How does salt retention raise blood pressure?

A critical question in hypertension research is: How is long-term blood pressure controlled? Excessive NaCl ingestion or NaCl retention by the kidneys and the consequent tendency toward plasma volume expansion lead to hypertension. Nevertheless, the precise mechanisms linking salt to high blood pressure are unresolved. The discovery of endogenous ouabain, an adrenocortical hormone, provided an important clue. Ouabain, a selective Na+ pump inhibitor, has cardiotonic and vasotonic effects. Plasma endogenous ouabain levels are significantly elevated in approximately 40% of patients with essential hypertension and in animals with several forms of salt-dependent hypertension. Also, prolonged ouabain administration induces hypertension in rodents. Mice with mutant Na+ pumps or Na/Ca exchangers (NCX) and studies with a ouabain antagonist and an NCX blocker are revealing the missing molecular mechanisms. These data demonstrate that alpha2 Na+ pumps and NCX1 participate in long-term regulation of vascular tone and blood pressure. Pharmacological agents or mutations in the alpha2 Na+ pump that interfere with the action of ouabain on the pump, and reduced NCX1 expression or agents that block NCX all impede the development of salt-dependent or ouabain-induced hypertension.
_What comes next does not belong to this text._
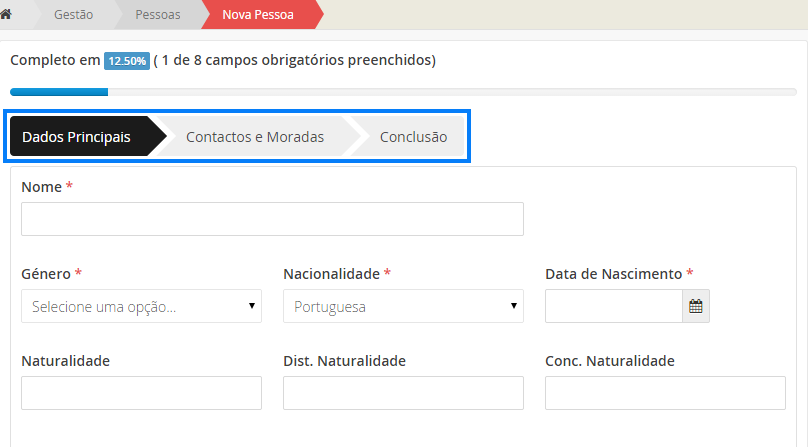Click the blue completion progress bar
This screenshot has height=447, width=808.
point(59,92)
Conversely, nanomolar ouabain, reduced alpha2 Na+ pump expression, and smooth muscle-specific overexpression of NCX1 all induce hypertension. Furthermore, ouabain and reduced alpha2 Na+ pump expression increase myogenic tone in isolated mesenteric small arteries in vitro, thereby tying these effects directly to the elevation of blood pressure. Thus, endogenous ouabain, and vascular alpha2 Na+ pumps and NCX1, are critical links between salt and hypertension. New pharmacological agents that act on these molecular links have potential in the clinical management of hypertension.